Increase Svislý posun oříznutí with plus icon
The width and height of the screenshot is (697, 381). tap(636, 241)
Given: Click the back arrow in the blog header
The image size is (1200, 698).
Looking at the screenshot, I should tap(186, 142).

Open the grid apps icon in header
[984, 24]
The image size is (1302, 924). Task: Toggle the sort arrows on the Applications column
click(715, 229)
==
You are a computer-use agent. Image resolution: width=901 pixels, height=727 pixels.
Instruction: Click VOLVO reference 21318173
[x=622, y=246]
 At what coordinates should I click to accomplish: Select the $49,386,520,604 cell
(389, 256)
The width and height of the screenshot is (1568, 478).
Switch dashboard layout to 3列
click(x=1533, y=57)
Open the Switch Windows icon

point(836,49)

### Activity
From the listing above, repeat exactly the lines starting at the line that includes "Instruction: Click VOLVO reference 21318173" and ending at the line that includes "The width and height of the screenshot is (1568, 478).", with nothing outside that span.

### Exercise solution
Instruction: Click VOLVO reference 21318173
[x=622, y=246]
 At what coordinates should I click to accomplish: Select the $49,386,520,604 cell
(389, 256)
The width and height of the screenshot is (1568, 478).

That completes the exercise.